Home Governance IATA AGM : Business of Freedom

IATA AGM : Business of Freedom

While revenues are increasing, earnings are being squeezed by rising fuel, labour and maintenance expenses. Finding alternative means to keep flying secure without the inconvenience of the current laptop ban, combating human trafficking, implementing the Carbon Offset and Reduction Scheme for International Aviation (CORSIA) and modernising air cargo processes were some of the serious issues on which 73rd IATA AGM deliberated at Cancun (Mexico) in the first week of June 2017. Anil Tyagi, Editor, and Anish Gandhi, Consultant Foreign Affairs, of gfiles flew to Cancun to understand the frank and daring deliberations of International Air Transport Association’s (IATA) 73rd AGM.

IATA’s Board of Governors pose for the shutterbugs

CANCUN is a beautiful destination where people travel to celebrate honeymoon, marriage anniversaries or relax during summer vacations, but the International Air Transport Association (IATA) decided to hold its 73rd Annual General Meeting (AGM) to deliberate the challenges of the aviation industry for two days in the hot summer of June.
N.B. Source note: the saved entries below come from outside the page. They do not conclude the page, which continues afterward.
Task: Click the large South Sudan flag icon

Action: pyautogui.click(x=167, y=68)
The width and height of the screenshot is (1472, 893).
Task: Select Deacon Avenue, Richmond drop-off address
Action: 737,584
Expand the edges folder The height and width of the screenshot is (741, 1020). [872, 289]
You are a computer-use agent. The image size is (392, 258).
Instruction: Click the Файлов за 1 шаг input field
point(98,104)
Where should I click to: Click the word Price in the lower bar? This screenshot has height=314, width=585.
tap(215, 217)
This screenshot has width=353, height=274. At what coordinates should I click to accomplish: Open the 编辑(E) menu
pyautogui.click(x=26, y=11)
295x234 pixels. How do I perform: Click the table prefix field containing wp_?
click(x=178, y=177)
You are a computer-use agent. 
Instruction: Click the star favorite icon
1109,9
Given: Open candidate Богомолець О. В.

The way leaders of aviation industry appear to be worried on the challenges and squeezing of profit, it appears they want the political leadership of the world to understand the enormity of the lifeline of the society. The aviation leaders appeared to be perturbed by some sudden announcements of reckless legislations by the respective nations even without consulting or informing the aviation industry, which has a size of $2.7 trillion of economic activity and delivers a third of global trade.

The 73rd IATA AGM and World Air Transport Summit present a glimpse of the World Air Trade and indicate how the economy of the world will progress. IATA’s Director-General and CEO, Alexandre de Juniac, in his inaugural speech was forthright in pointing out the issues concerning the industry. The first order of business was electing Aeroméxico CEO, Andres Conesa, as President of the AGM. The IATA announced that Goh Choon Phong, CEO of Singapore Airlines, will be the new Chairman of the IATA Board of Governors (BoG) for a one-year term, effective from the conclusion of the 73rd IATA Annual General Meeting (AGM) in Cancun. Goh is the 76th Chair of the IATA BoG, and the third CEO of Singapore Airlines to hold this position.

The IATA organised a panel discussion on ‘The end of globalisation? What would this mean for us?’ The panelists were Tina Fordham, Managing Director, Chief Global Political Analyst, Citi Research, Emilio Romano, President and CEO, Bank of America Merrill Lynch, Mexico, Simon Evenett, Academic Director MBA Programs, University of St Gallen, Switzerland and Ann Pettifor, Director of Policy Research in Macroeconomics, PRIME Economics. Everybody was surprised to know the views in which they expressed that for most of the past 25 years, globalisation has been regarded as an unstoppable juggernaut. But today, there is a palpable uncertainty about the state of our world, with many commentators suggesting that this juggernaut may finally come to a halt.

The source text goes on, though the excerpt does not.